[[ TASK DATA, beginning ]]

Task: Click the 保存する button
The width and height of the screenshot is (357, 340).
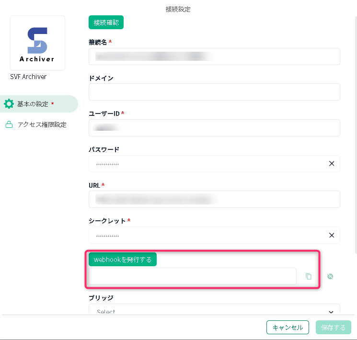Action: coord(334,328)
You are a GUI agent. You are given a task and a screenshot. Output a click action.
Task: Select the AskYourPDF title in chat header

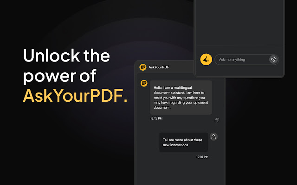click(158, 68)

[[ TASK DATA, end ]]
[[ TASK DATA, beginning ]]

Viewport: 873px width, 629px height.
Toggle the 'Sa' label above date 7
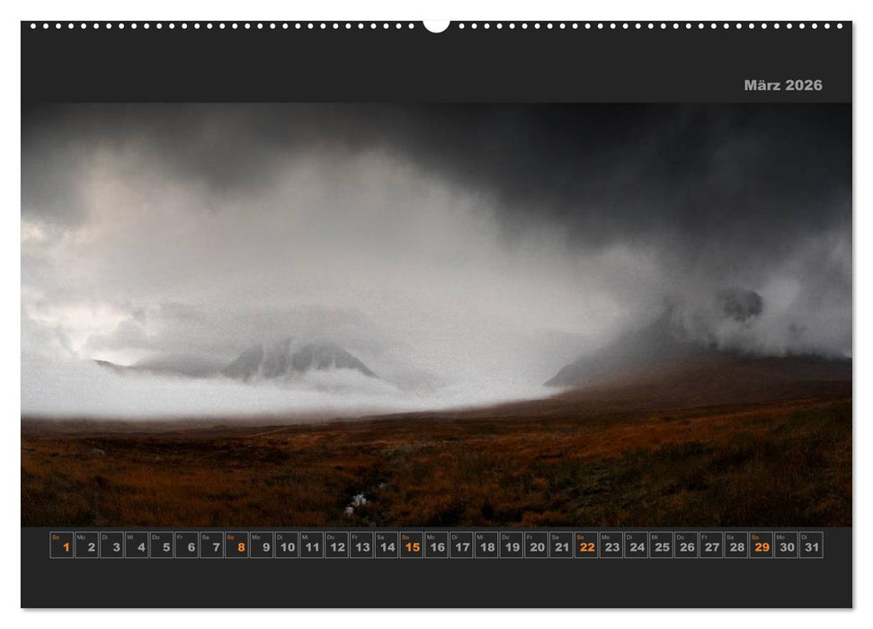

[[ TASK DATA, end ]]
[[ TASK DATA, beginning ]]

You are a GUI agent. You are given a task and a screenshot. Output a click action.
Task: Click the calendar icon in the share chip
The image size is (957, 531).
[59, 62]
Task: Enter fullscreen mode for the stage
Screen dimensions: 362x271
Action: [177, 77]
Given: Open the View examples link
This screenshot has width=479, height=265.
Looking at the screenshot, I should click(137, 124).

[[ TASK DATA, end ]]

#### [PROBLEM STATEMENT]
All that belongs in your answer is the stretch of entries above from the line with "Viewport: 873px width, 629px height." through the line with "Toggle the 'Sa' label above date 7", printed exactly.

#### [THE COMPLETED TASK]
Viewport: 873px width, 629px height.
Toggle the 'Sa' label above date 7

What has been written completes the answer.